For a long time, I’ve been running at a million miles per minute. Always moving. Always doing. Always reacting. And somehow still feeling stuck — like I’m on a hamster wheel, sprinting as hard as I can. Except the hamster is tired. And chubby. And confused about how she ended up here.
So for 2026, I’m simplifying.
More than anything, I want to feel better in my own skin again. I want to feel productive and well rested — not one at the expense of the other. I don’t want burnout to be the price of ambition anymore.
What I’m choosing to do now is stop complaining and start setting visions and goals.
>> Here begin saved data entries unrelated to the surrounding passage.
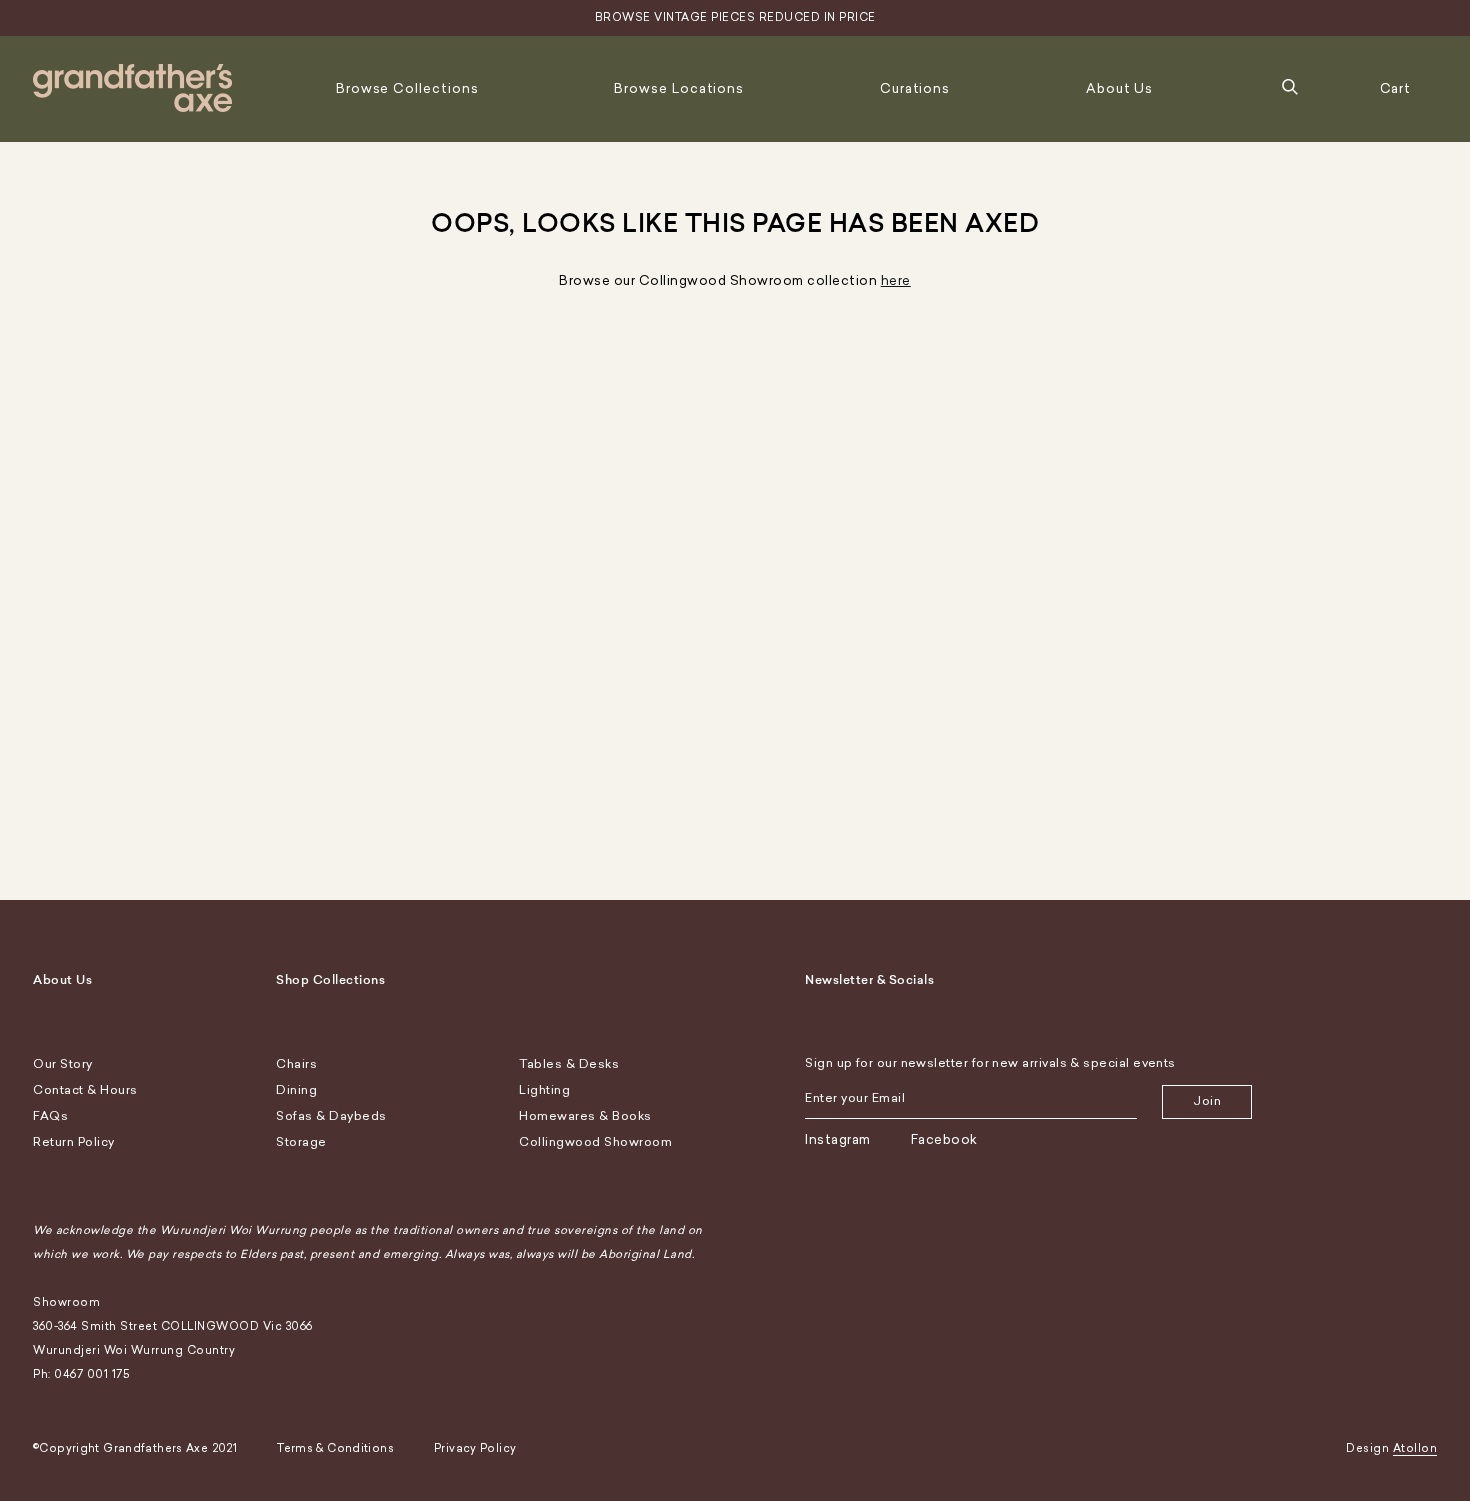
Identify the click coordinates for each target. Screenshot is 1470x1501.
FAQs (50, 1116)
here (896, 280)
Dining (296, 1090)
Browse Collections (407, 88)
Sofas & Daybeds (331, 1116)
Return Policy (74, 1142)
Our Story (63, 1064)
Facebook (944, 1139)
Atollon (1415, 1448)
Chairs (296, 1064)
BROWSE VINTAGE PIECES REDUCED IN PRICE (735, 17)
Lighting (544, 1090)
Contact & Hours (85, 1090)
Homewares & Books (585, 1116)
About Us (1119, 88)
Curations (915, 88)
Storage (301, 1142)
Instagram (838, 1139)
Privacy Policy (475, 1448)
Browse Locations (679, 88)
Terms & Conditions (335, 1448)
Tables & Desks (569, 1064)
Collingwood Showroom (595, 1142)
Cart (1396, 88)
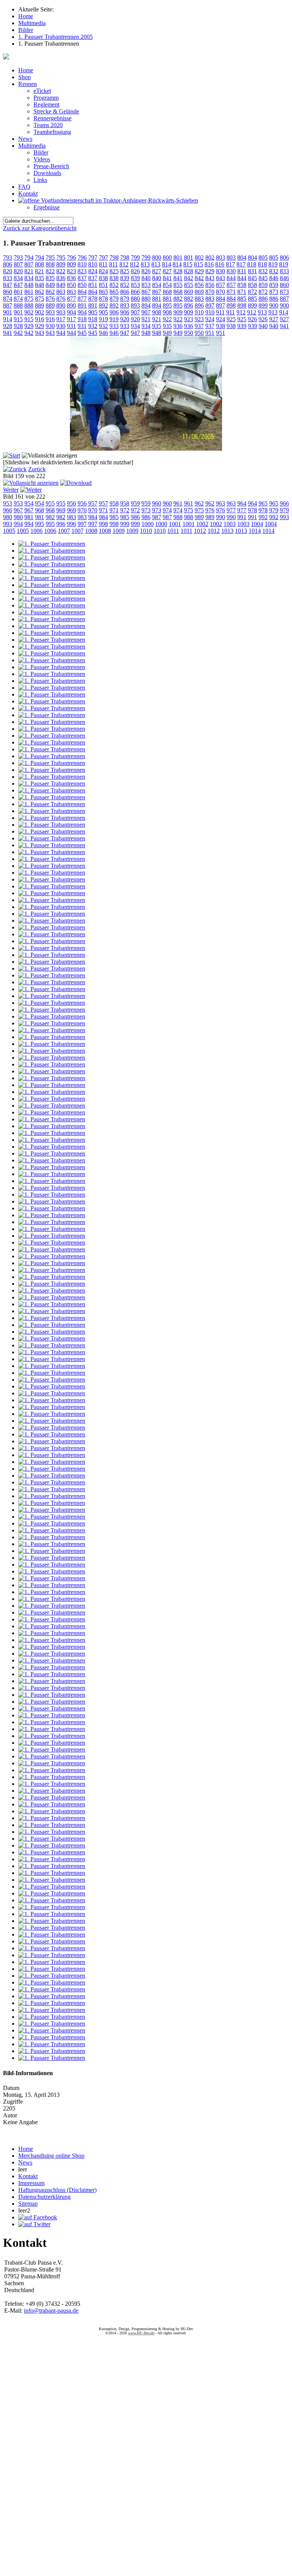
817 (230, 264)
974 (167, 510)
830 (220, 271)
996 (60, 524)
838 (103, 278)
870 (209, 292)
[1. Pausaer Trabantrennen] (146, 448)
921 (146, 319)
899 (252, 305)
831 (241, 271)
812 (124, 264)
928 (7, 326)
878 (92, 298)
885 (241, 298)
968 (39, 510)
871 (231, 292)
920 (124, 319)
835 (39, 278)
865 (103, 292)
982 (50, 517)
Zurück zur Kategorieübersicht (39, 228)
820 (7, 271)
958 (114, 503)
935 (156, 326)
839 (124, 278)
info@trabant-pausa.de (51, 2310)
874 (7, 298)
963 (220, 503)
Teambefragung (52, 132)
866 (124, 292)
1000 (147, 524)
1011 (173, 531)
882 (177, 298)
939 (241, 326)
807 (18, 264)
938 (220, 326)
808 (39, 264)
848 (28, 285)
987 (156, 517)
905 (92, 312)
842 (188, 278)
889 (39, 305)
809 (60, 264)
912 (241, 312)
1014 (255, 531)
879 (114, 298)
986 (135, 517)
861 (18, 292)
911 (220, 312)
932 (92, 326)
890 (60, 305)
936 (177, 326)
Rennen (27, 84)
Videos (41, 159)
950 (188, 333)
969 (60, 510)
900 (273, 305)
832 (263, 271)
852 (114, 285)
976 (209, 510)
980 (7, 517)
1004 (257, 524)
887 (284, 298)
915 (18, 319)
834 (18, 278)
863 (60, 292)
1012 (200, 531)
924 (209, 319)
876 (50, 298)
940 (263, 326)
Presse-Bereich (51, 166)
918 (82, 319)
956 (71, 503)
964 (241, 503)
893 (124, 305)
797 (92, 257)
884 (220, 298)
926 (252, 319)
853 (135, 285)
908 (156, 312)
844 (231, 278)
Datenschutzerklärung (44, 2196)
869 (188, 292)
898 (231, 305)
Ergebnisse (46, 207)
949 (167, 333)
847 (7, 285)
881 (156, 298)
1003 (230, 524)
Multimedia (32, 145)
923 (188, 319)
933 (114, 326)
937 (199, 326)
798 (114, 257)
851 (92, 285)
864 (82, 292)
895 (167, 305)
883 (199, 298)
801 (177, 257)
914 (283, 312)
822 (50, 271)
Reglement (46, 104)
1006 (36, 531)
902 (28, 312)
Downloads (47, 173)
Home (25, 70)
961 (177, 503)
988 (177, 517)
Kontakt (28, 193)
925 (231, 319)
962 (199, 503)
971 (103, 510)
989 (199, 517)
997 (82, 524)
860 (284, 285)
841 (167, 278)
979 (273, 510)
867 (146, 292)
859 (263, 285)
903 (50, 312)
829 (199, 271)
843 (209, 278)
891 (82, 305)
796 (71, 257)
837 (82, 278)
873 (273, 292)
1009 (119, 531)
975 (188, 510)
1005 (9, 531)
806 (284, 257)
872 (252, 292)
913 (262, 312)
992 (263, 517)
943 (39, 333)
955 (50, 503)
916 (39, 319)
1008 (91, 531)
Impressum (31, 2183)
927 (273, 319)
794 (28, 257)
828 (177, 271)
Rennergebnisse (52, 118)
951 (209, 333)
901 (7, 312)
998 (103, 524)
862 (39, 292)
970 (82, 510)
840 (146, 278)
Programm (46, 97)
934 (135, 326)
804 (241, 257)
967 (18, 510)
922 (167, 319)
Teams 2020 (48, 125)
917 (60, 319)
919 (103, 319)
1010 (146, 531)
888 (18, 305)
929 (28, 326)
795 (50, 257)
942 (18, 333)
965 (263, 503)
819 (273, 264)
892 (103, 305)
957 (92, 503)
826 (135, 271)
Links (40, 180)
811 (103, 264)
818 (251, 264)
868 (167, 292)
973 (146, 510)
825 (114, 271)
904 (71, 312)
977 (231, 510)
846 (273, 278)
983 (71, 517)
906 (114, 312)
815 (187, 264)
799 (135, 257)
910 (199, 312)
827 (156, 271)
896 (188, 305)
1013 (227, 531)
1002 (202, 524)
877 (71, 298)
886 (263, 298)
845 (252, 278)
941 (284, 326)
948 (146, 333)
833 (284, 271)
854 (156, 285)
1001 (175, 524)
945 (82, 333)
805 (263, 257)
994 (18, 524)
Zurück (37, 469)
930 (50, 326)
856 (199, 285)
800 (156, 257)
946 (103, 333)
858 (241, 285)
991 (241, 517)
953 (7, 503)
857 (220, 285)
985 (114, 517)
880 (135, 298)
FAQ (24, 186)
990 (220, 517)
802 (199, 257)
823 (71, 271)
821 (28, 271)
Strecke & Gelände (56, 111)
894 (146, 305)
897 (209, 305)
Not from a place of punishment or shame, but from perspective.
Because the truth is: we’ve been here before.
We’ve crawled out of deeper holes. We’ve survived far worse seasons. We’ve rebuilt from places that felt impossible at the time. There are people who would kill for the problems I have right now — and that doesn’t mean my problems don’t matter. They do. But perspective matters too.
When I minimize the problem, I make room for gratitude. And gratitude changes the energy of everything.
So here they are — my goals for 2026. Simple. Clear. Honest.
Body: I want to get back to my goal weight. I want strength, consistency, and to feel comfortable in my clothes and confident in my reflection again.
Money: I want to be stacked. Stable, abundant, and secure.
Family: Happy and healthy. That’s it. That’s the goal.
Friendships: Mutually loving, supportive, and reciprocal. Relationships that feel safe, nourishing, and aligned — not draining or one-sided.
Home: Cute and cozy. A space that feels calm, warm, and grounding when I walk through the door.
Businesses: Thriving and wonderful. Sustainable growth, aligned opportunities, and work that feels purposeful — not draining.
Everything else? We’ll check back in. No pressure, just honesty.
This year isn’t about perfection. It’s about direction. It’s about getting off the hamster wheel and choosing where my energy actually goes.
We’ve come too far to stay stuck.
So tell me — what are your goals this year?